The Geodise Database Toolbox consists of client and server tools which enable distributed users to easily manage, share and reuse their data from within the Matlab environment. Users with no database experience can integrate data management into their applications by calling the archive, query and retrieve functions provided by the toolbox. Any data files or Matlab variables can be stored in the Geodise archive. User defined Matlab structures specify additional descriptive information (metadata), which can be queried to easily locate data of interest. The Geodise Database Toolbox allows you to:
· Manage data from the local Matlab environment or remotely in scripts.
· Store files and variables with customized descriptive metadata.
· Organise related data into datagroups.
· Query over metadata to easily locate required data using functions or a GUI.
· Retrieve data based on logical data identities, no need to remember file locations.
· Share data with other distributed users by granting them access permissions.
There are a separate set of server side tools for the Geodise Database Toolbox. Variables and metadata are stored in an Oracle 9i and 10g database as XML, converted using the XML Toolbox. The Geodise Database Toolbox functions call data management services which utilise Grid, Web Service and database technologies with certificate based authentication and authorisation. The server side tools are not described in any detail in this document.

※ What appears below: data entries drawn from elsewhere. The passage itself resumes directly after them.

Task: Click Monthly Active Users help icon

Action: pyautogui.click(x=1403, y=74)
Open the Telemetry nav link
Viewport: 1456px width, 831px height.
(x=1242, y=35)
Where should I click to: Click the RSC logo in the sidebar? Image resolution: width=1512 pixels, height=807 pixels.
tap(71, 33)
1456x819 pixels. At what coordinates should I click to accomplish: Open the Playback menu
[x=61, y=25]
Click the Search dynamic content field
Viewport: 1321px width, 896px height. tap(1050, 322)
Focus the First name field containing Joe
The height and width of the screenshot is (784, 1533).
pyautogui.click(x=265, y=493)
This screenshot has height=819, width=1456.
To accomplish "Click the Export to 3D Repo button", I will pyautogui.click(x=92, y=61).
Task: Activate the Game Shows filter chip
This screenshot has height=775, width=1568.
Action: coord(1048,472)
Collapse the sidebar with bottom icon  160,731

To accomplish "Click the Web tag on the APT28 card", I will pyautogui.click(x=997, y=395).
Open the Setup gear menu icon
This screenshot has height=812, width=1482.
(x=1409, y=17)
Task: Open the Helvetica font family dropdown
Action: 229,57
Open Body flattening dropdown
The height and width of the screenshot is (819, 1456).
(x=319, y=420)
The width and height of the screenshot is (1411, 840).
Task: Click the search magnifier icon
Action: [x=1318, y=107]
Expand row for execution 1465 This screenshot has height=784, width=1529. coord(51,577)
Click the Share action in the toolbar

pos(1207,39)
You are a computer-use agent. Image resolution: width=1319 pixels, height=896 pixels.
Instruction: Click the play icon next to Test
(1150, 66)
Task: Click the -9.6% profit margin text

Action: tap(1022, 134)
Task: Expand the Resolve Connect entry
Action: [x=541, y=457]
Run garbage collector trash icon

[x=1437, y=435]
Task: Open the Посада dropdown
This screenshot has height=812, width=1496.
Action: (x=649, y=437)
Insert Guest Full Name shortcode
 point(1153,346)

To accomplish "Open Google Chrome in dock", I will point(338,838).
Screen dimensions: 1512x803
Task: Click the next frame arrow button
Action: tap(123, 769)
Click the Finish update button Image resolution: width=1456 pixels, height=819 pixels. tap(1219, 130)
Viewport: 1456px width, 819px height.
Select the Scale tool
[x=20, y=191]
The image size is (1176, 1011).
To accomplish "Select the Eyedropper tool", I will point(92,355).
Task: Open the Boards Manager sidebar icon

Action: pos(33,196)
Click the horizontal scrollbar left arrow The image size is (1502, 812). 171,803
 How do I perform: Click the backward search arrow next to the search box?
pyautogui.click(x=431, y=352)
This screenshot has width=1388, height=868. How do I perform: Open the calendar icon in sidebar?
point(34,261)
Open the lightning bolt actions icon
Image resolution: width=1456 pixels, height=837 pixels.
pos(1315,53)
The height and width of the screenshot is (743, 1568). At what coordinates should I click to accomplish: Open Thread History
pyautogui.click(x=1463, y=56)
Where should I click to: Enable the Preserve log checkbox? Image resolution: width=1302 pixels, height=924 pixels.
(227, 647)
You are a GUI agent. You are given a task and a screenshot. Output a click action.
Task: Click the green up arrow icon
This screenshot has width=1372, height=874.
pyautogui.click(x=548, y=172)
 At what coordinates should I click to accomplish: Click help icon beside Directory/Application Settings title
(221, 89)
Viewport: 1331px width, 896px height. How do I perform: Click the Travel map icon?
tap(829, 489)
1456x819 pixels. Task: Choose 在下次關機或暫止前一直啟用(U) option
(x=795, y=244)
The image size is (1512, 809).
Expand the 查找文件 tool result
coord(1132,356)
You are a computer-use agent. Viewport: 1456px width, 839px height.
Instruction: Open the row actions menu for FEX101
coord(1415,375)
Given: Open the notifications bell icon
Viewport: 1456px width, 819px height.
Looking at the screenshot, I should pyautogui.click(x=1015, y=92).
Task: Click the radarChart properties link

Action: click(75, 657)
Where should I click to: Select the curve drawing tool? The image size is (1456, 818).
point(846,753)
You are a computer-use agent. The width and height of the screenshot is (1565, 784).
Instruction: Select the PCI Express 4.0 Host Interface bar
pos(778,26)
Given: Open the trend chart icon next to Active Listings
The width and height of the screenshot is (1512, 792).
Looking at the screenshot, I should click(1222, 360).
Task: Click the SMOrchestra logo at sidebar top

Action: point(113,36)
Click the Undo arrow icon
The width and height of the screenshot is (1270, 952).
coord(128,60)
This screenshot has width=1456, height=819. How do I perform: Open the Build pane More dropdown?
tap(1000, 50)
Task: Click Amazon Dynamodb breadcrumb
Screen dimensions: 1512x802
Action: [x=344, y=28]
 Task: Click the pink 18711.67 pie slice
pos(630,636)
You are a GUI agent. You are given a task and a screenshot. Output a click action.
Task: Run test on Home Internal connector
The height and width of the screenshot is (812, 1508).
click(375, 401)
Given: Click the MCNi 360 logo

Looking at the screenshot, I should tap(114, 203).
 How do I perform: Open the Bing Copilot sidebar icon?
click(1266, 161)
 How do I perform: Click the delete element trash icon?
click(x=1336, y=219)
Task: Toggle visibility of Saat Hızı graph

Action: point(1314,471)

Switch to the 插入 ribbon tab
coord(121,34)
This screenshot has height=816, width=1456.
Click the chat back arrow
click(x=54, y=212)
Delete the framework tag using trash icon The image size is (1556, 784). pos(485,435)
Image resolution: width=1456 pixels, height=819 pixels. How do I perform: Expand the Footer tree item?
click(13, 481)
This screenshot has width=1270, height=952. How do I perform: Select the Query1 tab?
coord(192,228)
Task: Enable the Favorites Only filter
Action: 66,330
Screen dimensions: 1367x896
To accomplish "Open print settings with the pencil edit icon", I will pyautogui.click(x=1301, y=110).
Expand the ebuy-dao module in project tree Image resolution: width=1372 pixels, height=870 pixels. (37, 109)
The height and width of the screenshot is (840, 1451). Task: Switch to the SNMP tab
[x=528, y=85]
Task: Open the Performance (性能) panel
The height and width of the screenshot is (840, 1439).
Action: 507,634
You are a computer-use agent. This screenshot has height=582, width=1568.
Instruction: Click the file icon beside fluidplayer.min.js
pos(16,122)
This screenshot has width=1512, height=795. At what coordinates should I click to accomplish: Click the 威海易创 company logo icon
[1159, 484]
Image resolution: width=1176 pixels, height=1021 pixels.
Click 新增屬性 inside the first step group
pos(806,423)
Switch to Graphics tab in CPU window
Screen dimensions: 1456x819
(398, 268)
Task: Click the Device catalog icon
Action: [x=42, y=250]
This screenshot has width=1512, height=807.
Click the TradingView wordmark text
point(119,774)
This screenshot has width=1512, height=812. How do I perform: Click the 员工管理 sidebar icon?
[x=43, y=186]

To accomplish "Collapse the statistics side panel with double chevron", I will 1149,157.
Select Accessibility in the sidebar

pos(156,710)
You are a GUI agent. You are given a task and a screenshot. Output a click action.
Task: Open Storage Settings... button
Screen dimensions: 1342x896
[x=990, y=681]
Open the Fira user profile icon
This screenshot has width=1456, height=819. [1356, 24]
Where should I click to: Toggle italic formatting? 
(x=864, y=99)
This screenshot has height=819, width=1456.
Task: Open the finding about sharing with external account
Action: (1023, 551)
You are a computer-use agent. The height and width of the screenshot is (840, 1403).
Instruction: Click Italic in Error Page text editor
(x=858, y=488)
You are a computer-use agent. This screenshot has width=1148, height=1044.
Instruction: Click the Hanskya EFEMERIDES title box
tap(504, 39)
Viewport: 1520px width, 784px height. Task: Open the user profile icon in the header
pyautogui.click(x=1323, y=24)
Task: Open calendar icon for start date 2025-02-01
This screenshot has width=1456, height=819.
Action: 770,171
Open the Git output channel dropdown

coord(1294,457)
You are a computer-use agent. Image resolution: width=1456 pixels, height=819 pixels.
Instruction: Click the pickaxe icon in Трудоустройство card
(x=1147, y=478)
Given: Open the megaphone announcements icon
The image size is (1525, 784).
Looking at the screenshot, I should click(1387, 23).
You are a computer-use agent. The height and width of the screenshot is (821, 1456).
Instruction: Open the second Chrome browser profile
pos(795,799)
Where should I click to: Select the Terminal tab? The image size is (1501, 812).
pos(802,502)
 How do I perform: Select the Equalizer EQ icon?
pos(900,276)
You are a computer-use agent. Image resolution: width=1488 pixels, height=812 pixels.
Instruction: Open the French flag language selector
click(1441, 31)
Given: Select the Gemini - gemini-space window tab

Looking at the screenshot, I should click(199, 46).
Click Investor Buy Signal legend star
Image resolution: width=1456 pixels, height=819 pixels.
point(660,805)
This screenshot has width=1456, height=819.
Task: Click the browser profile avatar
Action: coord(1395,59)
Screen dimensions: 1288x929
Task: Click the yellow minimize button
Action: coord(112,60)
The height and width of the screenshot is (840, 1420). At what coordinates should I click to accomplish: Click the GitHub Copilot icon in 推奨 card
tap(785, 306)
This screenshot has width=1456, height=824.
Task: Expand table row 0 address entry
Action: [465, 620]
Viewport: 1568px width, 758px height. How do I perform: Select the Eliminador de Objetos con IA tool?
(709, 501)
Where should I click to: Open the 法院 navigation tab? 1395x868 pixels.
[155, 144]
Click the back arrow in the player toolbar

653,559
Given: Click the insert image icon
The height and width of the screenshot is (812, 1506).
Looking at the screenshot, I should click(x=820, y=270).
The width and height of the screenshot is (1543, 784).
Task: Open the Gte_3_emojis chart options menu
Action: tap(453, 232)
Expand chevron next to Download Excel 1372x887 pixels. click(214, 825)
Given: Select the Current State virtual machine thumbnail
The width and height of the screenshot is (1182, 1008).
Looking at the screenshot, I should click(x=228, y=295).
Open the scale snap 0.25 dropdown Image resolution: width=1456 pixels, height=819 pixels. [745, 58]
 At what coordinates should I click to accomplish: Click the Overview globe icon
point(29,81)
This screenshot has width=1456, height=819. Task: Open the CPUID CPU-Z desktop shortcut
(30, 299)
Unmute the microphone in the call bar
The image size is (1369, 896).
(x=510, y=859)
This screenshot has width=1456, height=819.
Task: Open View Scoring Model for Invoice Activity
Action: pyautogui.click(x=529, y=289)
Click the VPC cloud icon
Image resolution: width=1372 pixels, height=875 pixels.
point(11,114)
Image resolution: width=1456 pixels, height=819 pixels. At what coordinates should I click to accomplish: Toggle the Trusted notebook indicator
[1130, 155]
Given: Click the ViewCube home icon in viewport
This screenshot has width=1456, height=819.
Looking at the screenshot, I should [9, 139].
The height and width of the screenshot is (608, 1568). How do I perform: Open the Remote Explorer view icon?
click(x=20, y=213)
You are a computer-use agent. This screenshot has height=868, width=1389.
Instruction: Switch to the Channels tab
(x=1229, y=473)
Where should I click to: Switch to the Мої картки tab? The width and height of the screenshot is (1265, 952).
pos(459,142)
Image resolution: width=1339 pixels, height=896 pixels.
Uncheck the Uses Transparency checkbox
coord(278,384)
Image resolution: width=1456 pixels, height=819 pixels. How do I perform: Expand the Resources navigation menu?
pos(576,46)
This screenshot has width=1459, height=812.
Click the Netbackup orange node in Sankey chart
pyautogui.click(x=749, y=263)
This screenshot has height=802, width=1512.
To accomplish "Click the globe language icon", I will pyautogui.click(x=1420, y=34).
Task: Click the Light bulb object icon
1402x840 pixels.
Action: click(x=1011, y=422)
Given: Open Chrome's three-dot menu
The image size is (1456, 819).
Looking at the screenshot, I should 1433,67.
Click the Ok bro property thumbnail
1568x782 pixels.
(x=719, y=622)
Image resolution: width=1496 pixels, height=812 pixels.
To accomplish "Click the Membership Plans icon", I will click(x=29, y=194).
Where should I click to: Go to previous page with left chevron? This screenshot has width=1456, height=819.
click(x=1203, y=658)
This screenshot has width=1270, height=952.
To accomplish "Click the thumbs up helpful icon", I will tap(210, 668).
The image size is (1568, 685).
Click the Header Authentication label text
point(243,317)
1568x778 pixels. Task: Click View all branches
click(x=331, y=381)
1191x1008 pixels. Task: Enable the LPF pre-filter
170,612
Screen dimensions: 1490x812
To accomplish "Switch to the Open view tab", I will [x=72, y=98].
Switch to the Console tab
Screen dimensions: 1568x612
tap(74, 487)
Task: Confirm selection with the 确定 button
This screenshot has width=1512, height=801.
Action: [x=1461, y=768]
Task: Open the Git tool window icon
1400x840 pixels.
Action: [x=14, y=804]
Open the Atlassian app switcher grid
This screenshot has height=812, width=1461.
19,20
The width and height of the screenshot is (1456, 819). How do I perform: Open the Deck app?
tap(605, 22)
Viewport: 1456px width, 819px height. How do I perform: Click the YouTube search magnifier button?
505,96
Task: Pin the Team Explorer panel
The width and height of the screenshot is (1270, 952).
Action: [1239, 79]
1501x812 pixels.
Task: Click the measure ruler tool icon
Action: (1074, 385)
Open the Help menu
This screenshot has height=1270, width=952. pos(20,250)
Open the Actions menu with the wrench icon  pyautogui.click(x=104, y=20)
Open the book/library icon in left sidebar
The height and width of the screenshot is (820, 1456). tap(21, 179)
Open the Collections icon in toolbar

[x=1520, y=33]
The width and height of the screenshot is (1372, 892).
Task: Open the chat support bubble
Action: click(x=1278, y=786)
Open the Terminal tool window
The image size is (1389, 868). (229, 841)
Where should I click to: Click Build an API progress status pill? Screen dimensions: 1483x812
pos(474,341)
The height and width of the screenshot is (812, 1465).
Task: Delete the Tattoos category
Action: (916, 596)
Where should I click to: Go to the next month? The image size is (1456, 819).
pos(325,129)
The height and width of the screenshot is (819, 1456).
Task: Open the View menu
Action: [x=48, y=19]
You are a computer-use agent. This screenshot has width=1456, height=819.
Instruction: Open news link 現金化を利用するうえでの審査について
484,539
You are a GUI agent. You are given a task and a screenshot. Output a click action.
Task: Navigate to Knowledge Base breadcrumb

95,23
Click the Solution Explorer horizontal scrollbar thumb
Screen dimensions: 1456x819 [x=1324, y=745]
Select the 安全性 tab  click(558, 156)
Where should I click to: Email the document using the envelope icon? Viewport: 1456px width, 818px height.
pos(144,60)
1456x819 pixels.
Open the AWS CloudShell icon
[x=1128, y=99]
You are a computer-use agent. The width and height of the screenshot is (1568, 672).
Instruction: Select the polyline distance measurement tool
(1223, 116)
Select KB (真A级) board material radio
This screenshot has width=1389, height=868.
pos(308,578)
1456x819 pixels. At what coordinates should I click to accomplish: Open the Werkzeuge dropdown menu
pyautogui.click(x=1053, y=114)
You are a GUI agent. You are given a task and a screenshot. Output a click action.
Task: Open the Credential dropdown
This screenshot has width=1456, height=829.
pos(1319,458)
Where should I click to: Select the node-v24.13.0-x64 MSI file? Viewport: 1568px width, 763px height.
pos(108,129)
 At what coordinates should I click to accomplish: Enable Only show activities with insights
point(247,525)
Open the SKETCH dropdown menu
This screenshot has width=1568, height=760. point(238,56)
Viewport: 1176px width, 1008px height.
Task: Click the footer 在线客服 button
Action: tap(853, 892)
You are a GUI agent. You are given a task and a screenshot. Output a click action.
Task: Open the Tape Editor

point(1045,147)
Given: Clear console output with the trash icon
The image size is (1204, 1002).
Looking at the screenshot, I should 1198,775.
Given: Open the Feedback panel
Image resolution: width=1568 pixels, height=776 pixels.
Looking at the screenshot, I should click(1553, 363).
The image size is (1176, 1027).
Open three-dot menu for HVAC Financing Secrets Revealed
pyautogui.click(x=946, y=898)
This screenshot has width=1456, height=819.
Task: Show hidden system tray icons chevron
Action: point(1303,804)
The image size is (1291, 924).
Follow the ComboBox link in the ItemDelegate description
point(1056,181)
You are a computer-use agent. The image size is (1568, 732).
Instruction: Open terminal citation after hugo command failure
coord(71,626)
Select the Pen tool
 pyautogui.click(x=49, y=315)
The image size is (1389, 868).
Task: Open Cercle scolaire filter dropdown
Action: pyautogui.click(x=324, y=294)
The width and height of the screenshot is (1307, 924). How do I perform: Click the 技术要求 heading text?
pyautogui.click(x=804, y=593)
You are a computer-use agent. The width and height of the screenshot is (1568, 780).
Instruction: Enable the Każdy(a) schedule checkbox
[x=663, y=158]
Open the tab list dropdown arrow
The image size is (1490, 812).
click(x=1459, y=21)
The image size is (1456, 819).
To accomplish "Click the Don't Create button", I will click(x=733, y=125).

Before using the Geodise Database Toolbox you need to register your details in the database by providing your certificate subject to an administrator, who will then assign you a username. To get your certificate subject call gd_certinfo from the Compute Toolbox.
>> subject = gd_certinfo
subject: C=UK,O=eScience,OU=Southampton,L=SeSC,CN=some user
issuer: C=UK,O=eScience,OU=Authority,CN=CA,E=ca-operator@grid-support.ac.uk
start date: Tue Oct 07 13:00:31 BST 2003
end date: Wed Oct 06 13:00:31 BST 2004
subject =
/C=UK/O=eScience/OU=Southampton/L=SeSC/CN=some user
To setup the Database Toolbox call gd_dbsetup which will create a .geodise directory in your home directory and copy the necessary configuration files into it.
>> gd_dbsetup
You will be prompted for details of your file store host (where gd_archive will store your files). Set hostname to a Globus enabled server you have GridFTP permission on, and set hostdir to an existing directory on that server where files can be stored. These settings will be saved in <home_dir>/.geodise/ClientConfig.xml.
A valid proxy certificate is required to use the Database Toolbox functions, and this can be created using the function gd_createproxy from the Compute Toolbox.
>> gd_createproxy
A GUI will appear and prompt you for your certificate passphrase. Click the ‘Create’ button to generate the proxy certificate. When this is finished click ‘Cancel’ to close the GUI and press 'Enter' at the Matlab prompt.
See the Compute Toolbox Tutorial for more information on certificates and proxy certificates.
To archive a file from the local filesystem, first create a metadata structure containing some information that describes your file. This can be any combination of doubles, strings, arrays, cell arrays, complex numbers and substructures.
>> m.model.name = 'test_design';
>> m.model.params = [1 4.7 5.3];
>> m.product = 25.5431;
Add some standard information (localName, format, comment, version or tree) about the file.
>> m.standard.comment = 'Test design model file';
>> m.standard.version = '1.2.0';
The file can then be archived with the metadata.
>> fileID = gd_archive('C:\file.dat',m)
fileID =
file_dat_c6afa4b4-03cb-49a4-8c4e-008c38aae413
In addition to the optional metadata structure, gd_archive takes a string representing the path and filename of a local file. It stores this file on a remote file store (specified in <user_home>/.geodise/ClientConfig.xml). An ID is returned which is a unique handle that can be used to retrieve the file.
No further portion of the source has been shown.